Where are you located, and how can people follow your work?

We are located on the grounds of Christ Cathedral — formerly the Crystal Cathedral founded by Robert Schuller — in the Diocese of Orange, California. It’s also here on these grounds that we’ll be having the “I Thirst Orange County” event. I think people will find it a place of holiness and reverence.

I invite people to visit our website at MagisCenter.com for access to many articles, videos and other helpful resources.


You have lost your eyesight over the course of your adult life. How has this affected you personally and professionally? 

I get by with the help of my “eye-Joan.” Joan Jacoby is my assistant, and she reads my emails to me and types responses as well as doing what needs to be done around the office. I have other friends who help, too.

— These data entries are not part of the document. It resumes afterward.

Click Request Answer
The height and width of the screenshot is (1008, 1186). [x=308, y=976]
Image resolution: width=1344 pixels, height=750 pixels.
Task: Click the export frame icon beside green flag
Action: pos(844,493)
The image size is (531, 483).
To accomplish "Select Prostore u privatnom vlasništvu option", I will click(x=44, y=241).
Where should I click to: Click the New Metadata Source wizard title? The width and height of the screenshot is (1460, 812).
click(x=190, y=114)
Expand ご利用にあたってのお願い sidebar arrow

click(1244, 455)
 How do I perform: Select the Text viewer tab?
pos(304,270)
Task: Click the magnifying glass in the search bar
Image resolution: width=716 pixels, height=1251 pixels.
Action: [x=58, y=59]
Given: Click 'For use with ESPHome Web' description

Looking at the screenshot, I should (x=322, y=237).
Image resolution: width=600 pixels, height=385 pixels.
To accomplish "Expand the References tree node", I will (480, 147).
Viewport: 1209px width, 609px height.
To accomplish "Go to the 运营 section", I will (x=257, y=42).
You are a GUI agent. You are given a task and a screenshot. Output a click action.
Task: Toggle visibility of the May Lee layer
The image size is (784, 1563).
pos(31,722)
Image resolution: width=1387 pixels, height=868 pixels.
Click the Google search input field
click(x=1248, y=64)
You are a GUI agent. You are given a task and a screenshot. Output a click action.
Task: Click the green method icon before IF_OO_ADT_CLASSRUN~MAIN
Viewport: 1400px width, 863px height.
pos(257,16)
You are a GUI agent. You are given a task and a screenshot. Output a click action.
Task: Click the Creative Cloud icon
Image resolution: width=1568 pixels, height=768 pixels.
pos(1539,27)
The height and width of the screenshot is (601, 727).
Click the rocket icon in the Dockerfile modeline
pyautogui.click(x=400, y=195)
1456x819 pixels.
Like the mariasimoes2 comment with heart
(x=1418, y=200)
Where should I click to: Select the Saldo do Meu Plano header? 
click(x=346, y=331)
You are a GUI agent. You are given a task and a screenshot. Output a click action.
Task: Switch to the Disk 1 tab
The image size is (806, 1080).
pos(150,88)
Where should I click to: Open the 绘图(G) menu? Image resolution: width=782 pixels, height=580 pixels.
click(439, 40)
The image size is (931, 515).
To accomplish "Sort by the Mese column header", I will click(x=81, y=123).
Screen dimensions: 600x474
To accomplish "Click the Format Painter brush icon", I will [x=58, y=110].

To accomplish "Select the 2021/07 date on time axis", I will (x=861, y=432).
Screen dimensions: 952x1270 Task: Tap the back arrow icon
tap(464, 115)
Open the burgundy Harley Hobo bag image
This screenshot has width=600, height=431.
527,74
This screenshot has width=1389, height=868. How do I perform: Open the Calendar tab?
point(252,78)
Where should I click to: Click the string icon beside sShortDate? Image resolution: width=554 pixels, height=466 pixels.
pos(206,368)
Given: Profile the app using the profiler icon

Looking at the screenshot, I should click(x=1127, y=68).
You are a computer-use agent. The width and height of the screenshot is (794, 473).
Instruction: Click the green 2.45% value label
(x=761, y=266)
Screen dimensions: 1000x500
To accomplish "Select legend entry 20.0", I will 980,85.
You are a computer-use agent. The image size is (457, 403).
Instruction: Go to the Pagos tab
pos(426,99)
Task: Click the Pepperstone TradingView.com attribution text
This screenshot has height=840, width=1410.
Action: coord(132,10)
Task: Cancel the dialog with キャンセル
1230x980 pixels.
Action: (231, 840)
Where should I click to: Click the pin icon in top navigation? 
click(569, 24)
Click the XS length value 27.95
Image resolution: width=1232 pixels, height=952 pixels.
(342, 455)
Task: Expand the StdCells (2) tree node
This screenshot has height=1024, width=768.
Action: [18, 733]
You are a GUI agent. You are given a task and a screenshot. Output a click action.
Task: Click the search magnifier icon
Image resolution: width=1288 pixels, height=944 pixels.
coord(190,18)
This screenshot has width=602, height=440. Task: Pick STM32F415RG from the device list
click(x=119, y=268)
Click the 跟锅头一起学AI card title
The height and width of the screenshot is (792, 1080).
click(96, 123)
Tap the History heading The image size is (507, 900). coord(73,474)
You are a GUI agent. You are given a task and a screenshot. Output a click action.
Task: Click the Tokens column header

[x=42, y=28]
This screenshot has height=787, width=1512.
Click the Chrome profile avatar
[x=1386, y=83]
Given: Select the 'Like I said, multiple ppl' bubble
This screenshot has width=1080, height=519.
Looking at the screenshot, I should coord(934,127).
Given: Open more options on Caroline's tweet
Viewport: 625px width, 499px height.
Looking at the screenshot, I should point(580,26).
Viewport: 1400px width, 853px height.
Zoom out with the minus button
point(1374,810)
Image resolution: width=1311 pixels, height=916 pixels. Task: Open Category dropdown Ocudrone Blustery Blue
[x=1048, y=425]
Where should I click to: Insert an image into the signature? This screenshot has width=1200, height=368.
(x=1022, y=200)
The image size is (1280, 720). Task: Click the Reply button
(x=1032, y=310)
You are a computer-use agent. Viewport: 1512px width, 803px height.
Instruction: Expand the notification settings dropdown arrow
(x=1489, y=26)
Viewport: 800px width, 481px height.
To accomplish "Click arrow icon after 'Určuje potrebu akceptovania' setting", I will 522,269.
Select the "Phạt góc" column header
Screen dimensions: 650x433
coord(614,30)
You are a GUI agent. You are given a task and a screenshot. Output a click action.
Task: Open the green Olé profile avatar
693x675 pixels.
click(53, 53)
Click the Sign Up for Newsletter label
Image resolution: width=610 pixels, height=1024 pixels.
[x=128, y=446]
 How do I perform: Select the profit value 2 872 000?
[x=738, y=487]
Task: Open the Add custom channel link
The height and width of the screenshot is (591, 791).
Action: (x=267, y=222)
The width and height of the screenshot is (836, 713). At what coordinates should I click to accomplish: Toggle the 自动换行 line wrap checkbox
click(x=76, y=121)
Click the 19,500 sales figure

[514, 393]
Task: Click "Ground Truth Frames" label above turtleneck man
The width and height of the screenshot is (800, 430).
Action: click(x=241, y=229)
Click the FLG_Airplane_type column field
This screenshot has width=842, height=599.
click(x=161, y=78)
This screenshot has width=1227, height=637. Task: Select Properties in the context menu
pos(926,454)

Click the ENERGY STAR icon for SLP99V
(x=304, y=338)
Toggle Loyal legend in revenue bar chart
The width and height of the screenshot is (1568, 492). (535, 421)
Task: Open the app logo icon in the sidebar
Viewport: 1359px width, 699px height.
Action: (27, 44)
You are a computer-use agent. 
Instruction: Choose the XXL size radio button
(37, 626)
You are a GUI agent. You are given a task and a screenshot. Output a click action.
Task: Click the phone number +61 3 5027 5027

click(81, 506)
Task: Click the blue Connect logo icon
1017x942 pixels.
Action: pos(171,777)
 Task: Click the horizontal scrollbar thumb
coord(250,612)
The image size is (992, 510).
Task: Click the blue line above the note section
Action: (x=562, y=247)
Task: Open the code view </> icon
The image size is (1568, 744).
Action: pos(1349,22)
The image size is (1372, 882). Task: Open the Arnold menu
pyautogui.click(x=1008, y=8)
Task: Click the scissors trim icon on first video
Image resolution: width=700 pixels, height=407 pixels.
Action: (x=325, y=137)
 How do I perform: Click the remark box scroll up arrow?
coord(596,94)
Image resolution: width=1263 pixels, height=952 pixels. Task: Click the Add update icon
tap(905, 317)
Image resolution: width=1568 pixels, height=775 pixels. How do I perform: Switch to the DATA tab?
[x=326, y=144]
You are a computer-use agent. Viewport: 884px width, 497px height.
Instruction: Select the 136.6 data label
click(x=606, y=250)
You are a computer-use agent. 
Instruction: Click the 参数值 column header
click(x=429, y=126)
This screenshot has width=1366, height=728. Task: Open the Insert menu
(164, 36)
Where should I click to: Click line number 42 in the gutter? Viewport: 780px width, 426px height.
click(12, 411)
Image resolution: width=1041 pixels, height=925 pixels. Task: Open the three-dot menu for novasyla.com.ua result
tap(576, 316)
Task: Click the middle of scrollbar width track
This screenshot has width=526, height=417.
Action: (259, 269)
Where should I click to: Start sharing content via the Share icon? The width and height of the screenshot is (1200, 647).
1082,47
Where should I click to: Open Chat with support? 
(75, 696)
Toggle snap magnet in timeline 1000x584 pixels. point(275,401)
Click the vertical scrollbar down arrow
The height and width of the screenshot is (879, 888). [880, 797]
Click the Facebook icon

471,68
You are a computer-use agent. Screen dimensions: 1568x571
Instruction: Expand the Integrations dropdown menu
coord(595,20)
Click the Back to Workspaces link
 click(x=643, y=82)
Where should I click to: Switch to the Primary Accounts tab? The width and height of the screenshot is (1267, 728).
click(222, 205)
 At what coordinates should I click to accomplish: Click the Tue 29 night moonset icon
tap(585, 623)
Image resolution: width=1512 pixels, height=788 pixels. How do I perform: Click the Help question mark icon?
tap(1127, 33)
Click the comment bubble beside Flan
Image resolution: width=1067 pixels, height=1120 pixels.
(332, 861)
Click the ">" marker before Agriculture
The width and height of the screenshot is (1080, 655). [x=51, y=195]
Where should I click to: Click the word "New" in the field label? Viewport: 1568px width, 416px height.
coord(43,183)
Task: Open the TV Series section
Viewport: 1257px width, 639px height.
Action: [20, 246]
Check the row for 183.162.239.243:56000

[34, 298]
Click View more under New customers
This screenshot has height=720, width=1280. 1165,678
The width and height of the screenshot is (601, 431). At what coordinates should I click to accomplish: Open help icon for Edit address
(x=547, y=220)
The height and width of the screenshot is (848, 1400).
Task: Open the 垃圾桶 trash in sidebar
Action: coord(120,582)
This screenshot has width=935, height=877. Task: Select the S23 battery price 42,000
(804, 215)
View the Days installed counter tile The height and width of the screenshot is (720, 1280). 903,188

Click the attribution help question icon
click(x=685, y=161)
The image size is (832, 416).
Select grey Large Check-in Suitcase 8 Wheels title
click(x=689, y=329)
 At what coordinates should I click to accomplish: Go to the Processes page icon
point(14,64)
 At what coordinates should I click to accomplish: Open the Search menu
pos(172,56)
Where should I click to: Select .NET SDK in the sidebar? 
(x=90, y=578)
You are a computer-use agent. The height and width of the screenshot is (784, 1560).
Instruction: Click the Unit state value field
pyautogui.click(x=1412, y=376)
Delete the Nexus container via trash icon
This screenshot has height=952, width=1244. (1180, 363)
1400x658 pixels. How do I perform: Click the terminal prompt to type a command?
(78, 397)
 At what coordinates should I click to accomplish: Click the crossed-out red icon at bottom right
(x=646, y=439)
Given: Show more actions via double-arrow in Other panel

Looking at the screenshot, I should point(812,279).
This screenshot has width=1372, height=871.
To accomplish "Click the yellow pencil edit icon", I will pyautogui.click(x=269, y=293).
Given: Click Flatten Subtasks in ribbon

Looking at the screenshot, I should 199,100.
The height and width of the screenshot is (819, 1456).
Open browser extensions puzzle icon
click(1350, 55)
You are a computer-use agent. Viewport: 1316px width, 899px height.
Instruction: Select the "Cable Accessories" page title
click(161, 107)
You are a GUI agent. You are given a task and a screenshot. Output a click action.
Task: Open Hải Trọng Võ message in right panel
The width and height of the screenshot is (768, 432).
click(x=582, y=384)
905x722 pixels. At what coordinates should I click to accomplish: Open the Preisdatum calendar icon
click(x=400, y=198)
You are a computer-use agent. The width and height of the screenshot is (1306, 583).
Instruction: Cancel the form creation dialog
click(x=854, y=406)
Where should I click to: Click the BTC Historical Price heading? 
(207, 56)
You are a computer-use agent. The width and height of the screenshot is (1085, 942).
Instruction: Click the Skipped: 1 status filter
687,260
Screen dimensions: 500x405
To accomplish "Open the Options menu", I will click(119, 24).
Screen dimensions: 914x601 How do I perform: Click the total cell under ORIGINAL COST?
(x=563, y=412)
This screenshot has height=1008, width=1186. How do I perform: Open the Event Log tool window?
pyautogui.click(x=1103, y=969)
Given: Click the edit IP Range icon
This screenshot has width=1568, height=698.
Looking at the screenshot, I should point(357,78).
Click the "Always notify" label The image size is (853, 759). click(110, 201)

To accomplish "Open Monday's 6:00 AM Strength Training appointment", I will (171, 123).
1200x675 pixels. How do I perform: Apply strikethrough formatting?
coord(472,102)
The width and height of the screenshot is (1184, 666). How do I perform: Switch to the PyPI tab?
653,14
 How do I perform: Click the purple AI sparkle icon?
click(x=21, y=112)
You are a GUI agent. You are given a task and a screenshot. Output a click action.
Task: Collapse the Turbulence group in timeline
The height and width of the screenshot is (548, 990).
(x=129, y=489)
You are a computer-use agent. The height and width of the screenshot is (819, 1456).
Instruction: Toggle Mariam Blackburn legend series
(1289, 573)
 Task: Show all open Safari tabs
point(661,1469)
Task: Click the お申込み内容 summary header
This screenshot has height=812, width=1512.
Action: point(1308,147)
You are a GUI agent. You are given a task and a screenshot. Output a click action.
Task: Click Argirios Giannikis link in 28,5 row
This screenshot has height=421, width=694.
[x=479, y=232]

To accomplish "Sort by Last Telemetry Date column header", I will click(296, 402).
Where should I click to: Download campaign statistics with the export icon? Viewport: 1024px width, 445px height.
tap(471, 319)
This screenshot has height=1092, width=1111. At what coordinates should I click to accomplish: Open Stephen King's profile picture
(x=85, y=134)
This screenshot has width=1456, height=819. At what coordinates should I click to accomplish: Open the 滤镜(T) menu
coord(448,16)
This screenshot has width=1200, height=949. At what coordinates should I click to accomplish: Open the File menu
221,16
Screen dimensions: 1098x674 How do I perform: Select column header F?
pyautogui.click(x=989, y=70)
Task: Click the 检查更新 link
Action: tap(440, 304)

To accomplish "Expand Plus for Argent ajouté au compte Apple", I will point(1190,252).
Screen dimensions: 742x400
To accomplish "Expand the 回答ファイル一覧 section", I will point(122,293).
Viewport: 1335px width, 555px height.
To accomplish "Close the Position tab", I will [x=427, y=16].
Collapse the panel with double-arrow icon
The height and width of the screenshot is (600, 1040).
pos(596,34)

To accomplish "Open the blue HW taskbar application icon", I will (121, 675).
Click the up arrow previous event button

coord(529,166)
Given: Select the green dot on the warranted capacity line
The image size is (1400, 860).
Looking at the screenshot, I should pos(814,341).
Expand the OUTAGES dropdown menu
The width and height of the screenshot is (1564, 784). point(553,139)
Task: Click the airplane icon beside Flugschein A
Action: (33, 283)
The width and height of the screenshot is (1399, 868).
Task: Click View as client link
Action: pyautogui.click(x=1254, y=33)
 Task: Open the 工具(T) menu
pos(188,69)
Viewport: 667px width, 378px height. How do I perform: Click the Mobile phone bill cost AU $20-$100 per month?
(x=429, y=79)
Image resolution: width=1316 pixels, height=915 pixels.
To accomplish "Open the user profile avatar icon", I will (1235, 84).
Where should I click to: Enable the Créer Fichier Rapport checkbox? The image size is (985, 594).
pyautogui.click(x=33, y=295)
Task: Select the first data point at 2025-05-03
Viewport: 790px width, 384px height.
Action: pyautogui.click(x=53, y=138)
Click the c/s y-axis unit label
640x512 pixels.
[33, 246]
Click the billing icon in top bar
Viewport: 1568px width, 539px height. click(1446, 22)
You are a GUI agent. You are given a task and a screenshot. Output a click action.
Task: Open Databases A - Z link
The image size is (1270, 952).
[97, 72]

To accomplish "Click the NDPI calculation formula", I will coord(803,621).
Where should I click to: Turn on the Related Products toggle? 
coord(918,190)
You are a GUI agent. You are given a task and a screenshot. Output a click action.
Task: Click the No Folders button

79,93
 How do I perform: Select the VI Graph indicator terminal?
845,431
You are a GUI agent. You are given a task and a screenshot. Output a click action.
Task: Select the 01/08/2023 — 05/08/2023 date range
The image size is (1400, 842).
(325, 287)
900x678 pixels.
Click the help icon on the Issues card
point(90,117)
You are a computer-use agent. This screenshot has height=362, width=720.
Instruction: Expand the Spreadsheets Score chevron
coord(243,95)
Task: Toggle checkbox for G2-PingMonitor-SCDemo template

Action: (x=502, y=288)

When I give a talk somewhere, I tell those organizing the talk I am blind, and I need to be picked up curbside and taken to my hotel. When I’m there, I give my talks out of my head. When I read books, I have to have people read them to me.

Like Paul, I have been given a “thorn in my flesh,” an angel of Satan to “beat” me to keep me from getting proud, and I underline that word: “proud.” Like Paul, I know my weakness is my strength; as I grow weaker, Christ grows stronger in me. My dependency on people helps Christ to grow stronger in me and makes me a better person.